Karena mereka tidak mungkin menolak Konsili Vatikan II, FSSP atau ICRSS pada akhirnya akan meninggalkan ajaran iman para Rasul yang tradisional dan ikut bersama semua pendukung Konsili Vatikan II berjalan menuju kemurtadan besar. Selain itu seperti yang dikatakan Paus St. Felix III, "Tidak menentang kesesatan adalah sama dengan mendukungnya," maka dengan menolak menyatakan kekeliruan Konsili Vatikan II, sesungguhnya mereka telah ikut mendukung Konsili Vatikan II dan semua kesesatannya.
Dengan alasan ini maka komunitas tradisional pendukung konsili seperti FSSP atau ICRSS tidak dapat kita golongkan sebagai bagian dari sisa umat. Sekali lagi harus diingat, ciri pembeda utama dari sisa umat adalah kesetiaan penuh pada iman para Rasul, bukan sekedar liturgi Misa Latin Tradisional.

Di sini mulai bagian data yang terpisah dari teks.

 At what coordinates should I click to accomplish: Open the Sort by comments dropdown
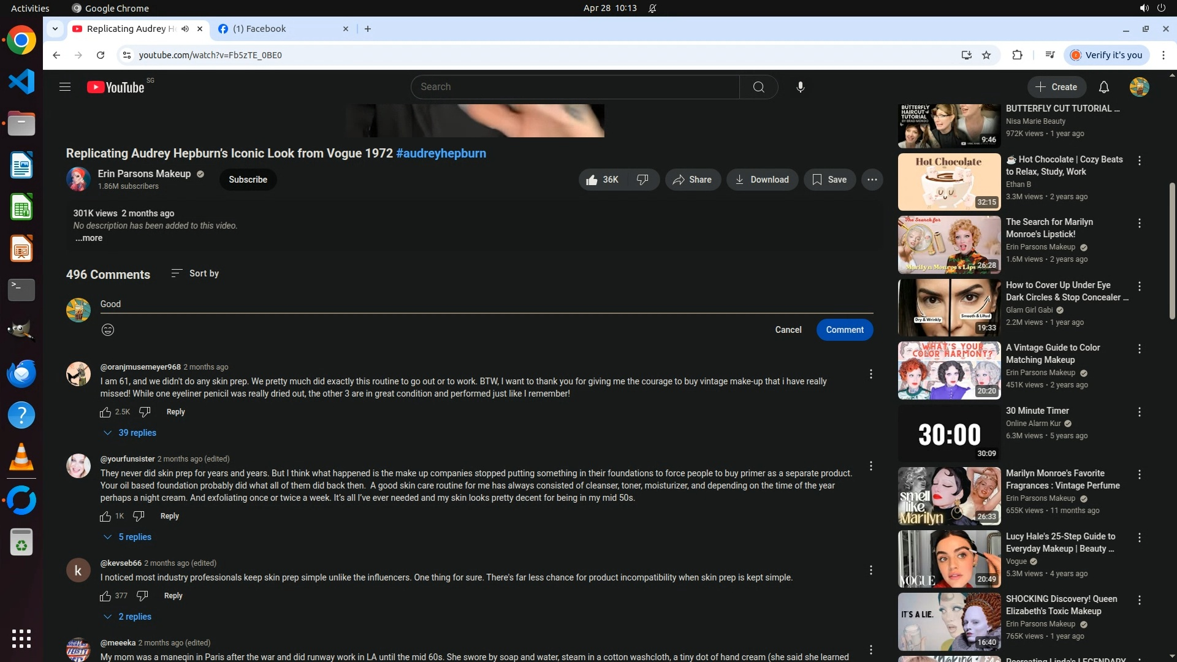[195, 273]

Jadi jika kita ingin menjadi bagian dari sisa umat, pilihan kita jelas yaitu mengikuti teladan Mgr. Marcel Lefebvre yang setia tanpa kompromi pada iman tradisional para Rasul, menolak pembaharuan Konsili Vatikan II, tapi sekaligus tetap mengakui otoritas Paus dan seluruh hirarki Gereja Katolik.
Ada dua cara untuk menjadi sisa umat:
Pertama, bergabung dengan komunitas SSPX yang didirikan oleh Mgr. Marcel Lefebvre jika itu memungkinkan. Dengan bergabung, kita bisa mengikuti Misa Latin Tradisional secara rutin dan juga dapat menerima sakramen-sakramen Gereja lainnya dalam ritus dan rumusan yang benar tanpa tercemar pembaharuan Konsili Vatikan II.

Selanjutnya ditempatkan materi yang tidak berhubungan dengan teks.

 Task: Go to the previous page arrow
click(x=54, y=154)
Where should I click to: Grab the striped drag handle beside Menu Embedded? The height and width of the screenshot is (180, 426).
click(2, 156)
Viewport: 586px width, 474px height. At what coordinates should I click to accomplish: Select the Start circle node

Sayangnya di Indonesia komunitas SSPX saat ini baru ada di Jakarta. Dengan demikian masih banyak orang-orang Katolik di kota-kota lain di Indonesia yang rindu untuk menjadi sisa umat namun tidak dapat bergabung dengan komunitas SSPX.
Cara yang kedua adalah dengan menjadi sisa umat yang independen. Pada tahun 2019, data jumlah imam-imam SSPX adalah sekitar 700 orang. Tentu ini tidak memadai untuk melayani kebutuhan sisa umat di seluruh dunia. Tapi tidak adanya kesempatan untuk bergabung dengan komunitas SSPX bukan halangan untuk menjadi sisa umat. Kita bisa menjadi sisa umat dimana saja dengan menerapkan prinsip setia pada iman para Rasul, menolak Konsili Vatikan II dan semua pembaharuannya, serta tetap mengakui otoritas Paus serta hirarki Gereja Katolik yang sah.

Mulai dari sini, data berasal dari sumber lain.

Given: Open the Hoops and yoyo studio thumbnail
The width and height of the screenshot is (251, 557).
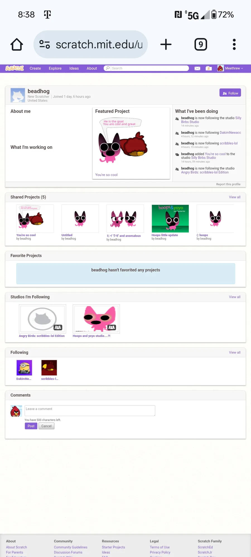Looking at the screenshot, I should (96, 319).
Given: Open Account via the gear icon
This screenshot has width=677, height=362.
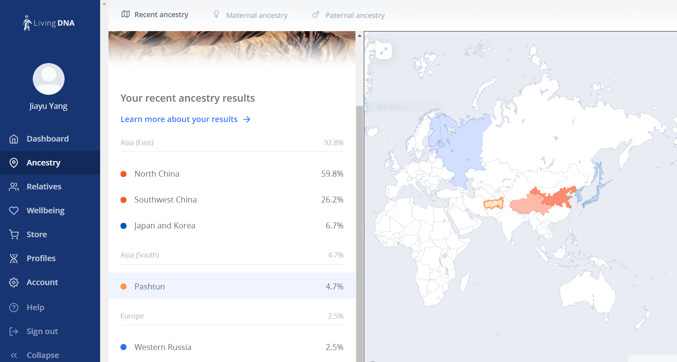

Disini kita bisa menerapkan teladan Daniel yang hidup di pembuangan tanah Babel sebagai tipologi sisa umat.
Daniel tetap taat dan mengabdi pada raja-raja Babel yang pagan, demikian juga kita tetap mengakui otoritas Paus dan hirarki Gereja Katolik yang mendukung konsili. Sama seperti Daniel yang menolak perintah raja Babel untuk mencemarkan imannya dengan penyembahan berhala, demikian juga kita menolak perintah siapapun untuk mentaati ajaran Konsili Vatikan II yang menyesatkan, karena kita harus lebih taat kepada Tuhan dari pada kepada manusia.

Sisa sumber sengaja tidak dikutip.